Cytokine analysis of seven of the nine studied T-cell clones suggested a predominantly Th0 phenotype for Pfg27-specific T-cell clones. The other two T-cell clones displayed a pure Th1-type cytokine pattern, producing only IFN-γ and no IL-4 or IL-5. These findings are consistent with those for the majority of human T-cell clones in the literature, either alloreactive or specific for many other antigens, which mostly display a Th0 phenotype (45, 47). Whether it reflects a natural tendency of human CD4⁺ T cells to undergo less of a polarization in cytokine responses than murine T cells in vivo or is a consequence of the peculiarities of the culture condition used for human T-cell cloning and expansion in vitro remains unclear. For example, the addition of IL-4 during culture favors the clones exhibiting Th0- and Th2-like cytokine profiles. On the other hand, Th0 and Th1 cytokine-producing clones are favored when cultured in the presence of IL-2, a condition used in the present study. In these studies, T cells were stimulated with various agents for 18 h. While a detailed time-kinetic evaluation would have provided a more accurate assessment of Th subtypes, it was not attempted because of difficulties in obtaining sufficiently large numbers of the cloned T cells needed for such analysis. Nonetheless, the finding of prominent production of IFN-γ by Pfg27-specific T-cell clones may be of biological significance. IFN-γ has been shown to play a critical role in both protective and harmful responses to malaria in animal models (46, 58). The role of IFN-γ in immunity to sexual stages of the human malaria parasite is less clear; however, elevated levels of IFN-γ have been reported during infection with P. falciparum and P. vivax (16). Other studies have also suggested inactivation of Plasmodium gametocytes (33) in the presence of IFN-γ and tumor necrosis factor alpha. Since Pfg27 is expressed in the sexual stages persisting during infection for several days, it might provide one possible mechanism leading to increased levels of IFN-γ. Additionally, elevated levels of IFN-γ may contribute to TBI by favoring the production of complement-fixing antibody isotypes.

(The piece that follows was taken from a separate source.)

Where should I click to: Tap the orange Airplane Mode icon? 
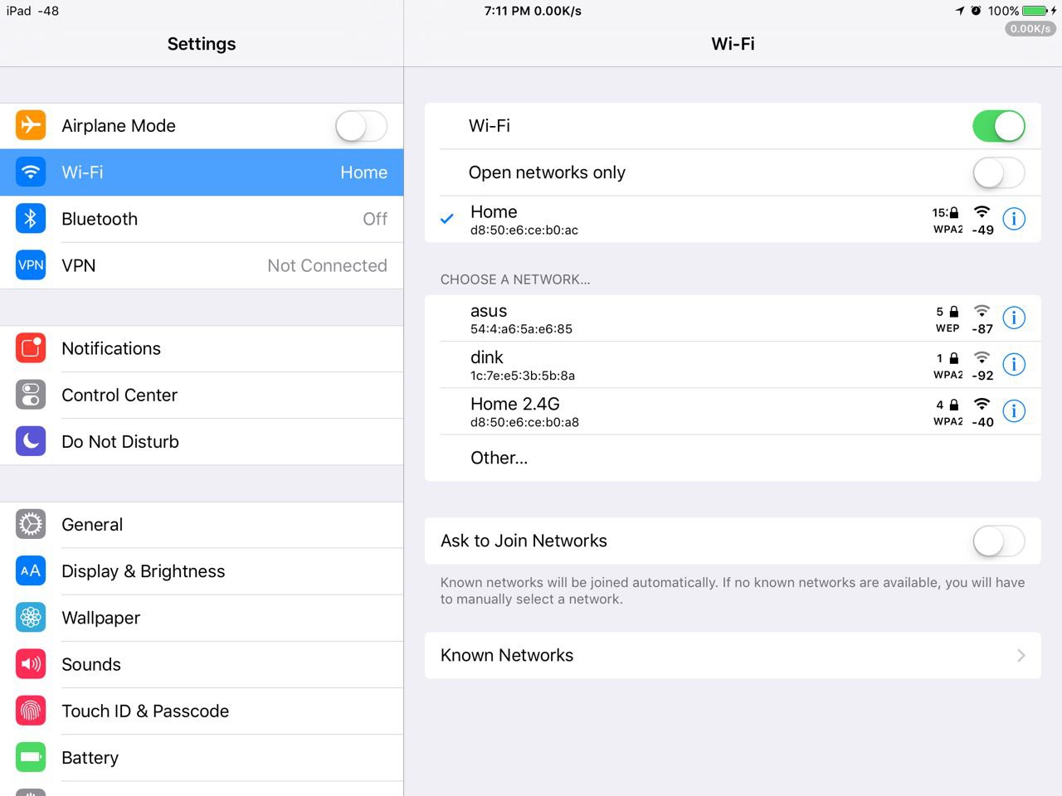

Further characterization of the various T-cell epitopes identified in this study for their ability to prime B lymphocytes for the synthesis of Ab capable of blocking gametocyte infectivity remains to be done. The identification of T-cell epitopes recognized in the context of multiple HLA-DR (present study) as well as murine strains of different haplotypes (27) represents a significant finding. Such promiscuous T-cell epitopes may play a major role in the design of a synthetic malaria vaccine capable of reducing the infectivity of gametocytes in the mosquitoes and thus interrupting malaria transmission.